The head of the UK’s largest private pension plan has said the scheme’s funding position had proved “resilient” after its £14bn deficit, which prompted strikes by thousands of university staff, shrank to £1.6bn in two years as markets surged.
Bill Galvin, chief executive of the Universities Superannuation Scheme, the main retirement plan for the sector with 420,000 members, said on Monday the improved situation might enable the scheme to adjust the controversial cuts in benefits that triggered the industrial action by academics and other university staff.
The announcement prompted anger from members who had had their pension benefits cut in April.
In 2020, USS reported a £14.1bn deficit when it calculated its funding position in March of that year, as the pandemic ravaged equity markets.
It argued that cuts to retirement benefits, or an increase in contributions, were needed to fund the ballooning deficit driven by its dimming outlook for investment returns needed to fund new pension obligations.
These changes came into effect in April, prompting thousands of staff at dozens of campuses to engage in strikes and other industrial action. They claimed the changes were unnecessary because it was unfair that the valuation took place in March 2020 just as global markets were plunging.
In a monitoring update published on Monday, the USS said the funding hole had shrunk to £1.6bn because of asset prices surging more than the increase in its liabilities as the pandemic eased.
Between March 2020 and March 2022, its assets grew £22.3bn to £88.8bn compared with a £9.8bn increase in the cost of pension promises over the same period to £90.4bn, shrinking the deficit to £1.6bn.
In an email to hundreds of university employers on Monday, Galvin said that while not a predictor of what might emerge from the next formal valuation — due in March 2023, the update indicated that the scheme’s financial health was “more resilient and moving in the right direction”.

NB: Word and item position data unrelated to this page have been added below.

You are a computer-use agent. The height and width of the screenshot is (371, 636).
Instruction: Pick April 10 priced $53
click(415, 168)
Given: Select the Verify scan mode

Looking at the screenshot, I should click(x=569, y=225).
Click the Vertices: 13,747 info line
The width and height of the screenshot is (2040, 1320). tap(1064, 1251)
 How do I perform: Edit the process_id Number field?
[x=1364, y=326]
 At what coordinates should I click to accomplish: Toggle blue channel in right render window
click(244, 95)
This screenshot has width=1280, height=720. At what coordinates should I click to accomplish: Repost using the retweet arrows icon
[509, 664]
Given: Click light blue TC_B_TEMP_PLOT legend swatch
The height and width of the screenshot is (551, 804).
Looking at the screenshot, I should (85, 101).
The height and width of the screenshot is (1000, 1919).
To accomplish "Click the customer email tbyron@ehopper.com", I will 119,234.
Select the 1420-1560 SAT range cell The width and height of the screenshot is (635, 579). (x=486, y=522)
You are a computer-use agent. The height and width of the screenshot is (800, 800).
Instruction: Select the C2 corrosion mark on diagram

On Monday, Galvin, a former chief of The Pensions Regulator, said if the “positive experience” it had monitored over recent months became more established, there was “potential for better news at the next valuation than at those of the recent past”.
“Were such a scenario to play out, it may be possible for the Joint Negotiating Committee (part of a scheme’s governance body) to consider increasing benefits or decreasing contributions (or some combination of both),” Galvin wrote in the email to employers.
The University and College Union, which represents many staff, has said the graduation of tens of thousands of students was likely to be disrupted on account of the industrial action.
Staff at 21 universities are participating in a marking boycott in the crucial final term of the academic year.
UCU did not immediately respond to a request for comment on the monitoring report.
In a blog published on Monday, Michael Otsuka, who sits on the UCU’s national negotiating team, said the improved financial position made a strong case that benefits that were cut on April 1 should be restored.
He said UCU and Universities UK, which represents the sector, should “strongly back” a request for USS to issue a new recovery plan based on the improved financial outlook.
UUK said the “healthier financial outlook” was “encouraging”.
However, it said it was as a result of recent changes to the scheme as well as market movements, and only related to a “short period”. A more detailed assessment would be available in early July, it said.
“We know a new valuation would take many months and divert focus away from fundamental reforms,” it said in a statement.
Sabina Gheduzzi, a lecturer at Bath university, tweeted: “Fair to say that many members will be fuming”.
Richard Reeve, professor of population and ecosystem health at Glasgow university and a UCU activist, tweeted: “So the #USSmess pension cuts were unnecessary, of course! With the revised funding position of the pension fund, it’s time for @USSEmployers to admit their mistake and back a JNC resolution calling for a retroactive restoration of the benefits that were cut on 1 April now!”